Fuse#8 posted 26-30 in her Top 100 children’s novels. THE DARK IS RISING was on the list. When I found out that Susan Cooper had attended lectures by C.S. Lewis and J.R.R. Tolkien, I thought briefly back to the ghost tour of Oxford that I’d taken back in 2001. A few books later, ALICE IN WONDERLAND popped up. Lewis Carroll was the pseudonym for Charles Dodgson, who taught mathematics in Oxford. Well, that brought on a full-fledged case of nostalgia about the tour and the conversation I had with our guide.
I knew I was crossing the home territory of J.R.R. Tolkien and C.S. Lewis, so I asked the woman if she knew where they lived just in case it was on the route.
She said, “I knew them both.”
“Really?” I asked. And then because I simply could not stop myself from asking the usual question, I went on: “What were they like?”
“They were dirty, grumpy old men,” she replied.
“Oh,” I said, a bit taken aback. “Well, I really love their work.”
“So do I!” she said.
I wound up striking up a conversation with the woman about books between stops. She told me how she and Phillip Pullman had conversations while putting out their trash bins and that she’d actually taught in the room next to Professor Tolkien. The head of her department told her that there were four words that she must never say to him.

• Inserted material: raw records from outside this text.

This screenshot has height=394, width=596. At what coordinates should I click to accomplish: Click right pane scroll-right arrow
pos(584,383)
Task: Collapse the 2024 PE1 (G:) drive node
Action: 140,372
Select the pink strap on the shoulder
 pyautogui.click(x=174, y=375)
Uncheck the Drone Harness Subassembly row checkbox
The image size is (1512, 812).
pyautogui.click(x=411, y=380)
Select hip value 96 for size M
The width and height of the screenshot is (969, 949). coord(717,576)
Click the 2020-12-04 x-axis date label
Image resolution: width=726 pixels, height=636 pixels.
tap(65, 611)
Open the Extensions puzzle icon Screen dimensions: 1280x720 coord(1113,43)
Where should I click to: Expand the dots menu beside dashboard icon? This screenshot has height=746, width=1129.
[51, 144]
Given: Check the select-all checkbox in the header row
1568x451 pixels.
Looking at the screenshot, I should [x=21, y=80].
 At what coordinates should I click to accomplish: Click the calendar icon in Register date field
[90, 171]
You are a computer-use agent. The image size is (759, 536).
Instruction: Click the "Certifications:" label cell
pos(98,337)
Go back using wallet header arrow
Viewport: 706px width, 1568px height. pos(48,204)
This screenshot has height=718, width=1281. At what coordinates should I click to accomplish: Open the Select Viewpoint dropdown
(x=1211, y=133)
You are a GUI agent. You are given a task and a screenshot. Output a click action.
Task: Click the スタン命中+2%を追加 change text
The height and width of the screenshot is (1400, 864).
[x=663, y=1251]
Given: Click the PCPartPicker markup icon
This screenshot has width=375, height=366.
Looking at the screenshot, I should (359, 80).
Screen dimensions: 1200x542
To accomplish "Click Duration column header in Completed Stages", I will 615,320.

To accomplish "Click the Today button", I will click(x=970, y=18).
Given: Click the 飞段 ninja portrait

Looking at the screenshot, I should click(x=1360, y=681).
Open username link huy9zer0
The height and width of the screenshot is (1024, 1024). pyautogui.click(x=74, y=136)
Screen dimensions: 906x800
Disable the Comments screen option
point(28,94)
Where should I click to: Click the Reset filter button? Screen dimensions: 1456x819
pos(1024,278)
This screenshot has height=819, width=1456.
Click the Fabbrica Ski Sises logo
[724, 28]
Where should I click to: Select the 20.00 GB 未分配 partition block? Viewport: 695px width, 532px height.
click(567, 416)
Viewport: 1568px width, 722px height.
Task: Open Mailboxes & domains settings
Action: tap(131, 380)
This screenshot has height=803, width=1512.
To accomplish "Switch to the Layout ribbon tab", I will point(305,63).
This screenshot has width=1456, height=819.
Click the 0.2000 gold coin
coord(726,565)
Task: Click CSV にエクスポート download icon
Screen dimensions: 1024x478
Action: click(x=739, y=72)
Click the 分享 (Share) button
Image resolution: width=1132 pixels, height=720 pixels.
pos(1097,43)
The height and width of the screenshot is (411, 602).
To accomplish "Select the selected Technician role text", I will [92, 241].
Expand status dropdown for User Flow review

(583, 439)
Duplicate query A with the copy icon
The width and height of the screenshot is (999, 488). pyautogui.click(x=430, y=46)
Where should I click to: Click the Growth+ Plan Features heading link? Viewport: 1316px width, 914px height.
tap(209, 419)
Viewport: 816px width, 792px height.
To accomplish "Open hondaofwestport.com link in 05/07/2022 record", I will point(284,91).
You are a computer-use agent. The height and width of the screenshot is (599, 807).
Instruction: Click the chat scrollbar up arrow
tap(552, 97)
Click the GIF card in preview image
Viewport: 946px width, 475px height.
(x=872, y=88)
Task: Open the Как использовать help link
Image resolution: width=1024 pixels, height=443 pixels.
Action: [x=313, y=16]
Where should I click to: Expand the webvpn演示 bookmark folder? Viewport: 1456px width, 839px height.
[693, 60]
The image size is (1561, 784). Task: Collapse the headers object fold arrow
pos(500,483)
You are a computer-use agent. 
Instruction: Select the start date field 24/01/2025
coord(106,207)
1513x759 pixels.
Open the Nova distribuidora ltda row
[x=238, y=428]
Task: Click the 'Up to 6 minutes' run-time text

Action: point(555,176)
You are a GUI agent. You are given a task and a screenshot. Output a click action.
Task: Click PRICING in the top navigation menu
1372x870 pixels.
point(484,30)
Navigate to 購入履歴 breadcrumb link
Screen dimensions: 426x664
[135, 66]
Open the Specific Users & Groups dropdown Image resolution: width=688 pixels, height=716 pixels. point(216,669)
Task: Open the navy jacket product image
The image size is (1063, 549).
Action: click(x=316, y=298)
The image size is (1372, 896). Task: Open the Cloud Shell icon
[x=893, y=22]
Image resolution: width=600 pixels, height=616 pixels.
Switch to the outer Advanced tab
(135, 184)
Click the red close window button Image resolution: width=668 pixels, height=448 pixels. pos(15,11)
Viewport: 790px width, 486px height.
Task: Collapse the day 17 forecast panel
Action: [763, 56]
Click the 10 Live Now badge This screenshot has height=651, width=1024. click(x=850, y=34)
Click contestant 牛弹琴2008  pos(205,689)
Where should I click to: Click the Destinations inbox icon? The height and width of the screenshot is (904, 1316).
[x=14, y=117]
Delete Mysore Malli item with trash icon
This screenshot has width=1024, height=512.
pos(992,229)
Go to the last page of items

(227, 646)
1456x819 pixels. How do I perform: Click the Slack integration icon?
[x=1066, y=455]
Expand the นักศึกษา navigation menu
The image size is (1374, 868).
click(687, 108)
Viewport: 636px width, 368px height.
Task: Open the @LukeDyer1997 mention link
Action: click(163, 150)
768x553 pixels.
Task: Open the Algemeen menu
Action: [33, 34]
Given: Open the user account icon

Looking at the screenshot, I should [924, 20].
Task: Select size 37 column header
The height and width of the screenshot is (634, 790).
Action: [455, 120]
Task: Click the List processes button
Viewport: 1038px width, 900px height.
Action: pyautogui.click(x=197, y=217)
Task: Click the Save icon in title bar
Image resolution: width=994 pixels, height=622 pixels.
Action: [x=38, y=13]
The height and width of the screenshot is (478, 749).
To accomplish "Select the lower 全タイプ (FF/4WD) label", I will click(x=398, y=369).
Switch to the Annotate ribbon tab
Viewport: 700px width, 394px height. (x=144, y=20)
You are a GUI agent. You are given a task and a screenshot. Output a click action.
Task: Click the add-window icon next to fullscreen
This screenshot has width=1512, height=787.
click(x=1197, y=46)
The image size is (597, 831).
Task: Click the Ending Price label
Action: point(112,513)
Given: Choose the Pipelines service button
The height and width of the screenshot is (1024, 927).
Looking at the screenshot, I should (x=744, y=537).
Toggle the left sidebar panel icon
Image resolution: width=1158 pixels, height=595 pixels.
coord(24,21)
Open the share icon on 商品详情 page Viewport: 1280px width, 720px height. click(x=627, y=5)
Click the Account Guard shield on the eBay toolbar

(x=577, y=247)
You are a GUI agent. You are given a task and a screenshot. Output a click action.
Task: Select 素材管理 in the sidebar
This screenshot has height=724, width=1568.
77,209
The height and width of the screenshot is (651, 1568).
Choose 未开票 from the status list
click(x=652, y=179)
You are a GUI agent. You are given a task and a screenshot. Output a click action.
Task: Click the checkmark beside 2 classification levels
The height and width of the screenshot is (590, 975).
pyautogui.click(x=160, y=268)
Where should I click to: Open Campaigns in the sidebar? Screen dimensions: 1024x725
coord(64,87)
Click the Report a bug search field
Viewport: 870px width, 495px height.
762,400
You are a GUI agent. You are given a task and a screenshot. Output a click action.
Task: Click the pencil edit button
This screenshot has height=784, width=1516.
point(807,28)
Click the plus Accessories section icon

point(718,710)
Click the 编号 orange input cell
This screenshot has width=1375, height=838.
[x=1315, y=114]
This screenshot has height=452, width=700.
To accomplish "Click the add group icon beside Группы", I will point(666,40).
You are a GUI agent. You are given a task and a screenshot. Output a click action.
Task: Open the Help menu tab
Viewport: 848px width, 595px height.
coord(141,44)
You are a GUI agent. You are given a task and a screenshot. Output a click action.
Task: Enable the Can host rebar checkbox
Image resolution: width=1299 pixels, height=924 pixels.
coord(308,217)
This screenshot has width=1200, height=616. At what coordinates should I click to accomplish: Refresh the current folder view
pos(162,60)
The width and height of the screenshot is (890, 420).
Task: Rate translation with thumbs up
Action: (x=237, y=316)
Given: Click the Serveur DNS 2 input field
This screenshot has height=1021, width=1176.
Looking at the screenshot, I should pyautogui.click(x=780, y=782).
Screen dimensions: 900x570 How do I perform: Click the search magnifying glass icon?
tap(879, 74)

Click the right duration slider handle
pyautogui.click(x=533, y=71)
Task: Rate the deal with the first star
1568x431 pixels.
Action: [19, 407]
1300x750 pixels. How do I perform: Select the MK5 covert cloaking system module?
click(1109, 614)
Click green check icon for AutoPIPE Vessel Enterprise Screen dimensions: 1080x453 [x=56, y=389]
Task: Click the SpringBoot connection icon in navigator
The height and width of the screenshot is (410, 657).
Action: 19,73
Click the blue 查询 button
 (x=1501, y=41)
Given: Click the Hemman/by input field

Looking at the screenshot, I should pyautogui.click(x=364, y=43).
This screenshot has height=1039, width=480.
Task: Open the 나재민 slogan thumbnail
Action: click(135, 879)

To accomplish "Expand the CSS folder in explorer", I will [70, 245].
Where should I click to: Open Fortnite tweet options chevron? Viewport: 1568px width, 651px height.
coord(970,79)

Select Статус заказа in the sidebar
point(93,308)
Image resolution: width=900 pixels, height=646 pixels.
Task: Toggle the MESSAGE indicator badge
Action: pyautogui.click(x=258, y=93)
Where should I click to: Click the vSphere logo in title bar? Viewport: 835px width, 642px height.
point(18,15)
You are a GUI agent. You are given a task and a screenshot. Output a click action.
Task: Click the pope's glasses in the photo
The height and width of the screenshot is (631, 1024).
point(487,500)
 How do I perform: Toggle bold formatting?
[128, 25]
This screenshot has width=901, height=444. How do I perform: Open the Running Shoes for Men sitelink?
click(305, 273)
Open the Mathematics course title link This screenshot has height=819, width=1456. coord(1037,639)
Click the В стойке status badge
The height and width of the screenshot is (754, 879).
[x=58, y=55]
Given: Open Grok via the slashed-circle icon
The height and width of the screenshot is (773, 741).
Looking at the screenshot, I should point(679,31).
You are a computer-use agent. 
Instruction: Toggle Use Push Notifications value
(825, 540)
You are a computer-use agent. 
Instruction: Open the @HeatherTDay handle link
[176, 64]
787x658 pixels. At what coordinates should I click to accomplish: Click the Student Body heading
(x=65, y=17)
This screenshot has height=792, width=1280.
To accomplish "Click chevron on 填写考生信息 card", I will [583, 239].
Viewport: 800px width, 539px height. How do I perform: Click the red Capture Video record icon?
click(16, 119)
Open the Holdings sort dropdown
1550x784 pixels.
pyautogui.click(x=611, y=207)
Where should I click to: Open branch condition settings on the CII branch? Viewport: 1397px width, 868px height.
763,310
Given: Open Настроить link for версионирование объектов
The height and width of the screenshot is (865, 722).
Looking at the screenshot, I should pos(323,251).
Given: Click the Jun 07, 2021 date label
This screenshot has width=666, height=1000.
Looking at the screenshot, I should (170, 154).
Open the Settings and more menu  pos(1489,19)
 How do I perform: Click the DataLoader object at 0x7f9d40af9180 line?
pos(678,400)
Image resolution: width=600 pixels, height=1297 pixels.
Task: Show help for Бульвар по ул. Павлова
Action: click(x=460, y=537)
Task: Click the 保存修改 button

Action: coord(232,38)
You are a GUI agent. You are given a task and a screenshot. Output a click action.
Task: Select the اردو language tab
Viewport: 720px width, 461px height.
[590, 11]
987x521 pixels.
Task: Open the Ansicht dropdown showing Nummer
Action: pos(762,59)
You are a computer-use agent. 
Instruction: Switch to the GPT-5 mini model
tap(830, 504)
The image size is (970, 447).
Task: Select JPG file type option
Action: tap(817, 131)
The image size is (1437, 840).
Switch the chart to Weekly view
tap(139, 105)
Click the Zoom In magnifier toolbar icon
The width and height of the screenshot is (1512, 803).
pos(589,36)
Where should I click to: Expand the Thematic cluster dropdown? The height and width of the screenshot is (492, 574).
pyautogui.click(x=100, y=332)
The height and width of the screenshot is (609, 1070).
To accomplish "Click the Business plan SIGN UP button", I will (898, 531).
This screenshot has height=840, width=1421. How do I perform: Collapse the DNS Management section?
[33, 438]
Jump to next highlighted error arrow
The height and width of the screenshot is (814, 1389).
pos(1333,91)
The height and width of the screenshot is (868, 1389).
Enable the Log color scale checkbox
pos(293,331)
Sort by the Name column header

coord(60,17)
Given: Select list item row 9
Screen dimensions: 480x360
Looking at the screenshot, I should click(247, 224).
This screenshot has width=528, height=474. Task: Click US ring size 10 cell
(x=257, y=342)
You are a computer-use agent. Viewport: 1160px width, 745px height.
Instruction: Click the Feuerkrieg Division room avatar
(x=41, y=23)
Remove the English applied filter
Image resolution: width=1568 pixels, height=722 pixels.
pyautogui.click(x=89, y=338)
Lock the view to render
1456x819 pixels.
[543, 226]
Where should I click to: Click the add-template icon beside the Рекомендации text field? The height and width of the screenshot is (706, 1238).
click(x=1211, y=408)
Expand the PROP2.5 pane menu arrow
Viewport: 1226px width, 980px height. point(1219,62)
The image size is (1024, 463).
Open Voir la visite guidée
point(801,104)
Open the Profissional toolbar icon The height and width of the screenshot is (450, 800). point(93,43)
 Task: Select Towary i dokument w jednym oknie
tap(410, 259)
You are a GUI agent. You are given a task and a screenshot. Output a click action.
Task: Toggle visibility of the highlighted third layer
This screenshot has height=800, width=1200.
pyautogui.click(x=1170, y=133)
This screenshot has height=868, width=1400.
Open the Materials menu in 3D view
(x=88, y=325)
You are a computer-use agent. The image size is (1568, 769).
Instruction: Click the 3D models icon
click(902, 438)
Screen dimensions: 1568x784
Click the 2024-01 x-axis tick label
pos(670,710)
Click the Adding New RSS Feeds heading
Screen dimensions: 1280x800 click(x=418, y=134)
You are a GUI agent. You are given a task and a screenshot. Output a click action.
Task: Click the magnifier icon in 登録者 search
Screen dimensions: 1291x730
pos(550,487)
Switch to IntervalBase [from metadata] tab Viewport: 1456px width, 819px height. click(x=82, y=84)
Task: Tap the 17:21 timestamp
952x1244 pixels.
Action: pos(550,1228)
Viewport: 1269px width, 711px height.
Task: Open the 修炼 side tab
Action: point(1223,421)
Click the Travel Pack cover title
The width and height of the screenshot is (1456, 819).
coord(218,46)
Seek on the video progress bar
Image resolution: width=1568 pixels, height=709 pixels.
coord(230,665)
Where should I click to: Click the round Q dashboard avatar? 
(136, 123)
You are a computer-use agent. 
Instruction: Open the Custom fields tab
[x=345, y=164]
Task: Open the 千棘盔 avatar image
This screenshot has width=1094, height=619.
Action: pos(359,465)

“What were they?” I asked, even though I felt like I was stepping into a trap.
“Lord of the Rings,” the woman told me.
As we were walking around Oxford’s wall–where they’d dumped all the bodies during the plague–she pointed out the windows of the classroom where Professor Tolkien had taught. Then she posed me in a photo that took in architecture representing three of Oxford’s great writers.

The windows of Professor Tolkien’s classroom are above and to the left. The Magdalen Tower, located above my head and to the right, represents Magdalen College where C.S. Lewis taught. The old house on the far right was what inspired the setting for the scene in Lewis Carroll’s ALICE IN WONDERLAND with the duchess and the little boy who turned into a pig.